Por Aylin Mariani –
Cada 24 de marzo, la Argentina se detiene para recordar. No es un ejercicio vacío: es la afirmación de que la memoria es un territorio en disputa, donde se juegan las formas de nuestra convivencia y la dignidad de nuestro presente.
Recordar a las víctimas del terrorismo de Estado no es solo un acto de justicia hacia el pasado, sino también una brújula para el futuro. La democracia se sostiene en la defensa cotidiana de los derechos humanos, en la construcción de una sociedad más justa y en la certeza de que “nunca más” no es una consigna, sino una responsabilidad compartida.
Las escuelas, las plazas y los medios se convierten cada año en escenarios de transmisión: allí la memoria se hace palabra, imagen y canción. Y en esa multiplicidad de voces se renueva la certeza de que recordar es también crear.
La memoria no es un museo: es un río que fluye, que nos atraviesa y nos obliga a elegir. Elegir la vida, la justicia, la solidaridad. Elegir que el dolor se transforme en compromiso.
Lo que ocurrió en nuestro país es también una advertencia para el mundo. Las dictaduras, el silenciamiento y la violencia sistemática no son fenómenos aislados: se repiten allí donde la sociedad renuncia a la vigilancia democrática y al respeto por la dignidad humana. Por eso, el Día de la Memoria es también un llamado internacional a sostener la libertad y a impedir que el horror vuelva a instalarse en cualquier rincón del planeta.

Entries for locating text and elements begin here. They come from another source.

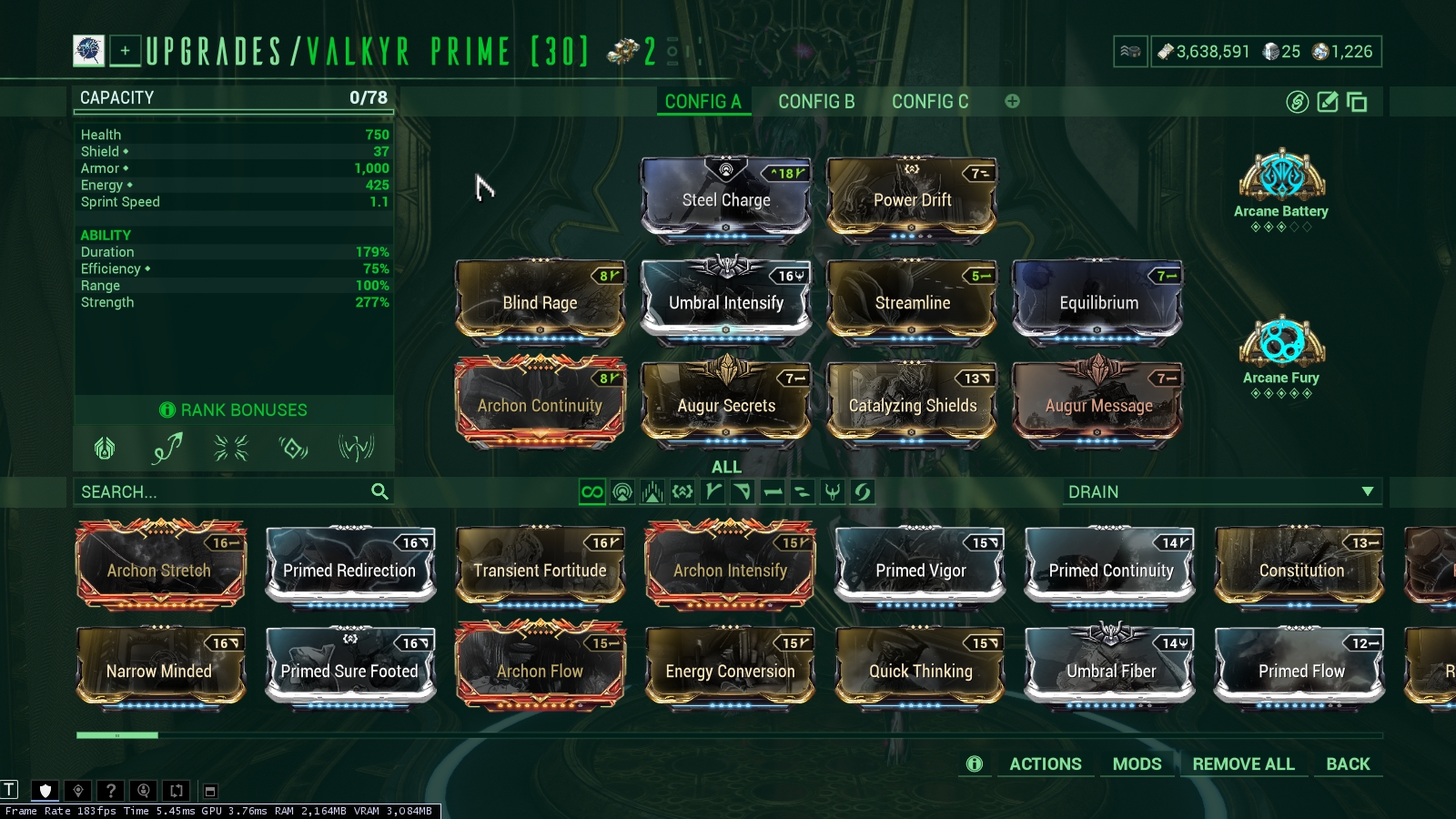Add a new config with plus icon
The width and height of the screenshot is (1456, 819).
tap(1012, 101)
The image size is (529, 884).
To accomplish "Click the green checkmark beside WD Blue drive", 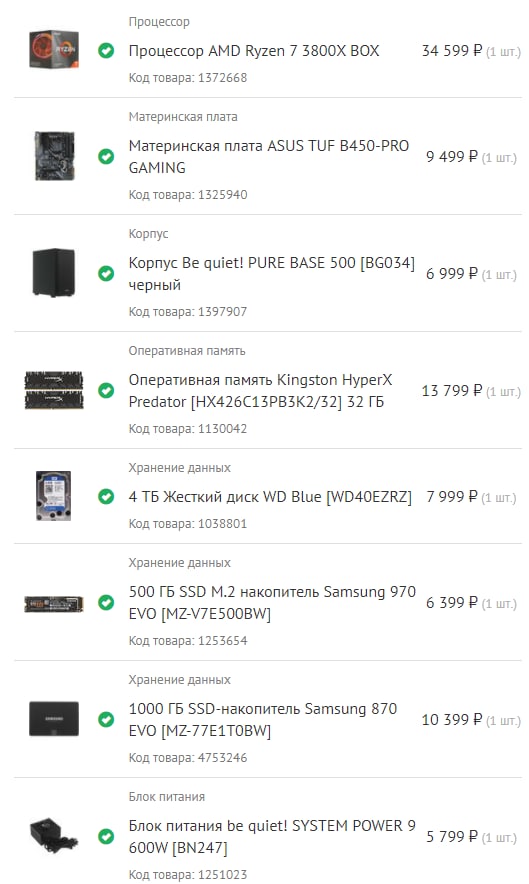I will coord(106,497).
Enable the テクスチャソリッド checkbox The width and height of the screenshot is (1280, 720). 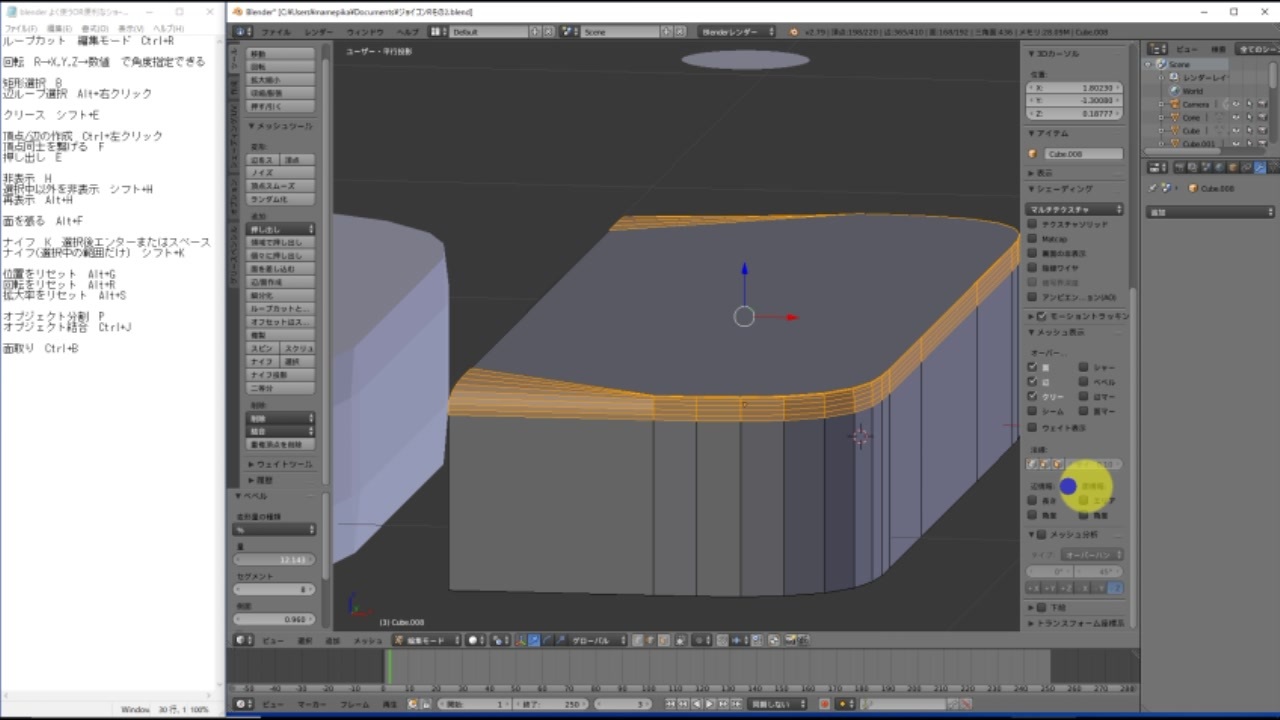[1033, 225]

La memoria argentina se enlaza con otras memorias: las de los pueblos que han sufrido genocidios, persecuciones y exilios. En ese entramado global, recordar es tender puentes, reconocer las heridas y afirmar que la humanidad solo puede avanzar si aprende de sus tragedias.
Hoy, más que nunca, la memoria es presente. Y mañana será otro día, construido sobre la certeza de que recordar nos hace libres.